The HAS‑BLED score is a validated clinical tool used to estimate the 1-year risk of major bleeding in patients with atrial fibrillation (AF) undergoing anticoagulation. Developed by Pisters et al. in 2010, the acronym represents the primary variables it assesses: hypertension, abnormal renal/liver function, stroke, bleeding history or predisposition, labile INR, elderly, and Drug/alcohol use. This risk model supports decisions around anticoagulation therapy by identifying patients at elevated risk of bleeding events.

The HAS‑BLED calculator is widely implemented in both outpatient and inpatient settings. It is often integrated into electronic health records or used through point-of-care tools. While it does not dictate treatment, the score helps guide how aggressively modifiable bleeding risks should be addressed and whether enhanced monitoring is warranted. For patients with a score of 3 or higher, the risk of bleeding is considered elevated, prompting closer evaluation and, when necessary, modification of treatment plans.

Despite its limitations, the HAS‑BLED score remains a commonly used adjunct in the anticoagulation management of AF patients.

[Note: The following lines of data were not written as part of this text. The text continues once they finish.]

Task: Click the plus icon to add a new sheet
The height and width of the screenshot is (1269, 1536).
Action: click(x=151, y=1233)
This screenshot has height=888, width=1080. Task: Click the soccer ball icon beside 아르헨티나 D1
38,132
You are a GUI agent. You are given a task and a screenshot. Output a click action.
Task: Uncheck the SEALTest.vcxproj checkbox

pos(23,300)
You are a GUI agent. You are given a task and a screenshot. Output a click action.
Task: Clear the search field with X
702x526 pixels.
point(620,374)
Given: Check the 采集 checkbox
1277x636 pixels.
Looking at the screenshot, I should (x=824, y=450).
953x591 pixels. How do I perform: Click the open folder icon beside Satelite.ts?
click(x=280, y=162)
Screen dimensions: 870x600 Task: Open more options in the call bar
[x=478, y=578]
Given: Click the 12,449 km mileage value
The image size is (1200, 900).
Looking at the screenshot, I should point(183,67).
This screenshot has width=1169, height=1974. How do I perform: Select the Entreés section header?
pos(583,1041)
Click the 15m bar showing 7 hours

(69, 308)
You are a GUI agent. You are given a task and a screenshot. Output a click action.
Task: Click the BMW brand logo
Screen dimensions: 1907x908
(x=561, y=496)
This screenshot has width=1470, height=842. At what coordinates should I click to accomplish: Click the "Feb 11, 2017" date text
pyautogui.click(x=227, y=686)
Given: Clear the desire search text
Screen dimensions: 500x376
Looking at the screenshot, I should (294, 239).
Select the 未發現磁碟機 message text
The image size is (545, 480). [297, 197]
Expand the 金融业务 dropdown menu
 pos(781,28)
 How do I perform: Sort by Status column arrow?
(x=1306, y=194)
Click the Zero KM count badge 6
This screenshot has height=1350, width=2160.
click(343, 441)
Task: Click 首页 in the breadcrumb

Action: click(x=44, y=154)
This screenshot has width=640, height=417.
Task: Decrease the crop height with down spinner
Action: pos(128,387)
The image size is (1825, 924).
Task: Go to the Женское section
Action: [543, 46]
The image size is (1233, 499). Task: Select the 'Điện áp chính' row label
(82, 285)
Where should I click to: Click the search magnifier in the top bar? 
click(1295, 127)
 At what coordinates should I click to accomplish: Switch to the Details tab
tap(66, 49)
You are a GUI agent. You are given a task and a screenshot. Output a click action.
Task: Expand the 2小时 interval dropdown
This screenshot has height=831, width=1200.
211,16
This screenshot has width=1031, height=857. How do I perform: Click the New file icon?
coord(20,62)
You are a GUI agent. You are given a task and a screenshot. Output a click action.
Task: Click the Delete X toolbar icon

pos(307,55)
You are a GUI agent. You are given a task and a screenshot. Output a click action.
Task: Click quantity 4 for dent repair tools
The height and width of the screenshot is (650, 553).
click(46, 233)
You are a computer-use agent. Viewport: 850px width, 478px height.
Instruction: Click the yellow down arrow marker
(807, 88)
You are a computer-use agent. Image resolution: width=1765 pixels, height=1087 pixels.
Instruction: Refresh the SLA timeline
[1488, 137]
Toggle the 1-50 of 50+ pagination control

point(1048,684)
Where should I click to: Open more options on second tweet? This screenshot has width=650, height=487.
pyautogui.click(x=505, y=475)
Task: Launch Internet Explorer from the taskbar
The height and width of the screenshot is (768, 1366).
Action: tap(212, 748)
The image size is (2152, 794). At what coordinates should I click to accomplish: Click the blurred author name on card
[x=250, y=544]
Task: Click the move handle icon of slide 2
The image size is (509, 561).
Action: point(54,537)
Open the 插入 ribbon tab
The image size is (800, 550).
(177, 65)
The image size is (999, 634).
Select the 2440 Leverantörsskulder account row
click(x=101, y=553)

It is most effective when interpreted in the context of broader clinical judgment and individualized risk-benefit assessment.

HAS‑BLED Score for Bleeding Risk in Atrial Fibrillation

HAS‑BLED Score Calculator

Hypertension​

Systolic blood pressure greater than 160 mmHg.

Renal disease

Includes dialysis, kidney transplant, or serum creatinine greater than 2.26 mg/dL (200 µmol/L).

Liver disease

Defined as cirrhosis or biochemical evidence such as bilirubin over 2 times normal with AST, ALT, or alkaline phosphatase over 3 times normal.

Stroke

History of ischemic or hemorrhagic stroke.

Bleeding

Prior major bleeding or known bleeding predisposition.

Labile INR

Unstable or high INRs with time in therapeutic range below 60%.

Elderly

Age over 65 years.

Drugs

Use of medications that increase bleeding risk, such as aspirin, clopidogrel, or NSAIDs.

Alcohol

Consumption of 8 or more alcoholic drinks per week.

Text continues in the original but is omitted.